Open nvanbenschoten opened 2 years ago
cc @cockroachdb/replication
Hi @nvanbenschoten ! I am Anuj Diwan, a Computer Science PhD student at UT Austin. I am part of a team along with @arjunrs1 (Arjun Somayazulu) and we're taking a graduate Distributed Systems course. For our course project, we are interested in contributing to CockroachDB. This issue is related to our course material. Could we work on this issue? Any pointers for us to get started would be appreciated as well.
Thanks and regards, Anuj.
In https://github.com/cockroachdb/cockroach/commit/8aa1c140eef574869dc70076987a3f12e19b7c3d, we added protection against replicas that were behind on their log attempting to acquire the lease and stalling. That commit did this by requiring lease requestors to be the Raft leader, which ensured that they were up-to-date on their log.
In https://github.com/cockroachdb/cockroach/commit/a767cdda788abbb7dd6a2e3b52df0d867f0b9bf8, we weakened this protection to work around cases where the current Raft leader could not acquire the lease. This resolved a few deadlocks, which are described in that commit message.
The deadlocks are real issues, but the resolution to ignore the Raft leadership status in these cases is problematic. At worst, it undermines the protection granted by https://github.com/cockroachdb/cockroach/commit/8aa1c140eef574869dc70076987a3f12e19b7c3d and permits risky lease requests.

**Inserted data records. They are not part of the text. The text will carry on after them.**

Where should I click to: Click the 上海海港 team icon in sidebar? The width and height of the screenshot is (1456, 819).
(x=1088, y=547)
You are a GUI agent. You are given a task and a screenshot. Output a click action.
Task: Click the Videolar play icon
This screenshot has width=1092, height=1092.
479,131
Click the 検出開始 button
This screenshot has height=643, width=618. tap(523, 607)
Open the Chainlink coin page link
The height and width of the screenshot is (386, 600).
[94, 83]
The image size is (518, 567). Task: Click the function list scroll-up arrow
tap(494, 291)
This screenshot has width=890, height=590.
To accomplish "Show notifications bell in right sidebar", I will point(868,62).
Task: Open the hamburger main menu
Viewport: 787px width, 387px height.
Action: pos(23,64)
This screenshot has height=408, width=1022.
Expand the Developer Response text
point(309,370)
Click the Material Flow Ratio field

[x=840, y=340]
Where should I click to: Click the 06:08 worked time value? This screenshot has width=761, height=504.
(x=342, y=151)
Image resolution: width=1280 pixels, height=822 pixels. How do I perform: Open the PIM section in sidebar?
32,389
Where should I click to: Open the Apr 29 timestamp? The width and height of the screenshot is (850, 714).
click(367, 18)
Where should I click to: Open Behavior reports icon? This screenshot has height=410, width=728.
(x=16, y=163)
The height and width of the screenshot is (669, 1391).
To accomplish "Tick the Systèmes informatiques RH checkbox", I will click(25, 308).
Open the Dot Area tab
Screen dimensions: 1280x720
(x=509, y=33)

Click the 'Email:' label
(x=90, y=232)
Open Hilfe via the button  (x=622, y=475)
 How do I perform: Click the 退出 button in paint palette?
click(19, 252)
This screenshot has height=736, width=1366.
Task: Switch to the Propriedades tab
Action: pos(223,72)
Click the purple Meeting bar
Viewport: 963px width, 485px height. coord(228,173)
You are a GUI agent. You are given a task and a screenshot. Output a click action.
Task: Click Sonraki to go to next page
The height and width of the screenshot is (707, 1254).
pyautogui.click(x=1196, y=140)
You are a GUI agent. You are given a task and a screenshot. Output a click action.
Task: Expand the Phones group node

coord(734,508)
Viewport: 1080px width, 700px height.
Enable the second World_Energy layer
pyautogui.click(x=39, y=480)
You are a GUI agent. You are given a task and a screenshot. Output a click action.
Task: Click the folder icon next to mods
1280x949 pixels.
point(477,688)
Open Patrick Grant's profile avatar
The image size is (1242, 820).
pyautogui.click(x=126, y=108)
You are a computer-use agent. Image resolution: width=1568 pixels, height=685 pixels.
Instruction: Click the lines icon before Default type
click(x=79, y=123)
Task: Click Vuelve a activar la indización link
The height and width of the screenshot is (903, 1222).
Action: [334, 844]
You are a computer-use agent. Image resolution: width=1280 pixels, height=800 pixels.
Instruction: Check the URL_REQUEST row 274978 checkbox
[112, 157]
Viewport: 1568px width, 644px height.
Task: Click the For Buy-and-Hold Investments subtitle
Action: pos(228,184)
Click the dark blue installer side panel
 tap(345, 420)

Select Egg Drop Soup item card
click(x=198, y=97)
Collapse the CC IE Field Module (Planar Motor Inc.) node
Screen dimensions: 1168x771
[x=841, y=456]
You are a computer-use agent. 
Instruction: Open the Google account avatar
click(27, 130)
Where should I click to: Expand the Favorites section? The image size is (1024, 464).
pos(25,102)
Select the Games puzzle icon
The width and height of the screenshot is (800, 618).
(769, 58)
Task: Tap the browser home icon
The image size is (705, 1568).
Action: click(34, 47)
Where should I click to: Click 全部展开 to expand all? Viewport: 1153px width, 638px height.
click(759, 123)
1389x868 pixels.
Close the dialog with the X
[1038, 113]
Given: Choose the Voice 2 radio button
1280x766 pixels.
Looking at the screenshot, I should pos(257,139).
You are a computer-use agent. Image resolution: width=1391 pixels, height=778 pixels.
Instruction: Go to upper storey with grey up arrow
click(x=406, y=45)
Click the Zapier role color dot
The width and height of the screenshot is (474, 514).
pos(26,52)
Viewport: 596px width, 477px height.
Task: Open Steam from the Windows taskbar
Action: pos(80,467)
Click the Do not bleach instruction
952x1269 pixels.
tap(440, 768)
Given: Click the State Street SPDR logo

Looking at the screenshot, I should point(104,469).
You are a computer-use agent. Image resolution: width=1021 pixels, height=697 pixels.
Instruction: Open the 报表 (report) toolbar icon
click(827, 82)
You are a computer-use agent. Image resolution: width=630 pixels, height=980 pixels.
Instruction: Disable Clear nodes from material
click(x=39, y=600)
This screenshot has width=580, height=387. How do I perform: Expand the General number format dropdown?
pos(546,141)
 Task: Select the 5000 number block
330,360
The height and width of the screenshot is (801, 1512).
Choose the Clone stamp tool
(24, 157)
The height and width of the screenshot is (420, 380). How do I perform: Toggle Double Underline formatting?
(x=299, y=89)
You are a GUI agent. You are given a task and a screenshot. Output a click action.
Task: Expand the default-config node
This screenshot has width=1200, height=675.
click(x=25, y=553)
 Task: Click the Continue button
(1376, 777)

A safer alternative would be for the replica that determines that the Raft leader is unsuitable to hold the lease to call a Raft (pre-vote) election and try to take leadership. If it succeeds, it can acquire the lease. If it fails, it wasn't a good candidate to hold the lease. This is the same strategy we employed in https://github.com/cockroachdb/cockroach/pull/87244.
Jira issue: CRDB-20174